§ **GIVEN EXERCISE 1**:
From the nginx how-to below, print the passage that begins at the words "The configuration is" and stops after the words "(section : server)".
§ **GIVEN EXERCISE 2**:
In the nginx how-to below, what is the name of the dedicated Nginx module for recovering the client's IP behind a proxy?

§ **SOURCE PASSAGE**:
Jan 302013
 

When you run a webserver behind a reverse proxy or HTTP accelerator such as Varnish, the webserver access logs will display the IP of the proxy (generally 127.0.0.1) instead of the end user’s IP.
This is a problem when you have a software like webalizer, awstats or similar log file analysis program, because you lose one of the most important information: “Who is the requestor of a page ?”, also having all the access coming from the same IP (127.0.0.1) you lose information such as “what’s the browsing pattern of visitors ?” “Is someone trying to do something Nasty ?”

In this small how-to I’ll show how to put this information back on your Nginx log files in 2 different ways.



1) Make nginx aware that you are behind a proxy

Nginx is smart enough to have a dedicated module for this work: Real Ip
This module allows to change the client’s IP address to value from request header (e. g. X-Real-IP or X-Forwarded-For), it is useful if nginx works behind some proxy of L7 load balancer, and the request comes from a local IP, but proxy add request header with client’s IP.

The configuration is really simple, you just have to add these 2 lines in your /etc/nginx/nginx.conf file (section: http) or directly on your Virtual host file (section : server)

§ **DATA SHOWN**:
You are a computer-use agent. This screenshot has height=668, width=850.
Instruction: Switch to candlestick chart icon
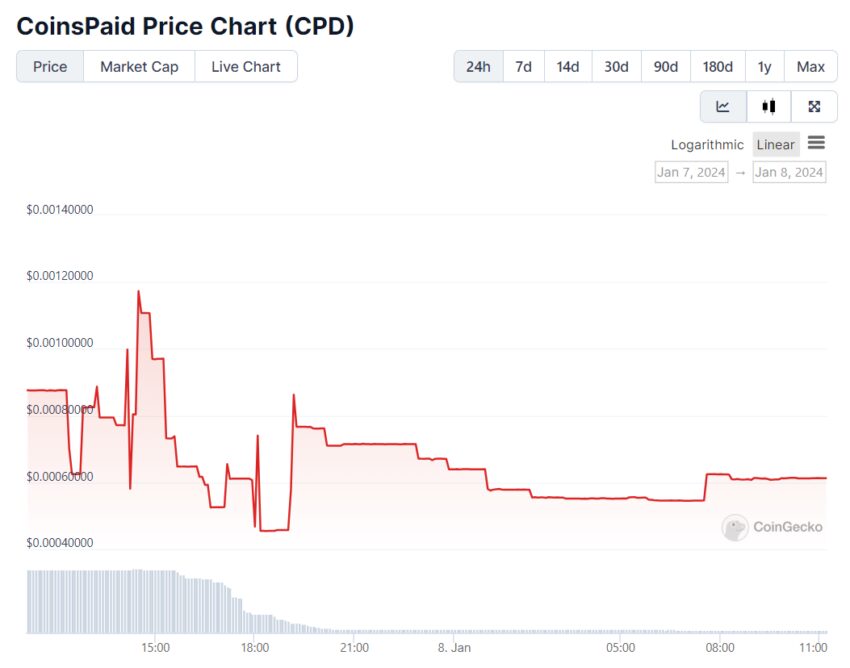768,106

§ **TASK OUTPUT 1**:
The configuration is really simple, you just have to add these 2 lines in your /etc/nginx/nginx.conf file (section: http) or directly on your Virtual host file (section : server)

§ **TASK OUTPUT 2**:
Real Ip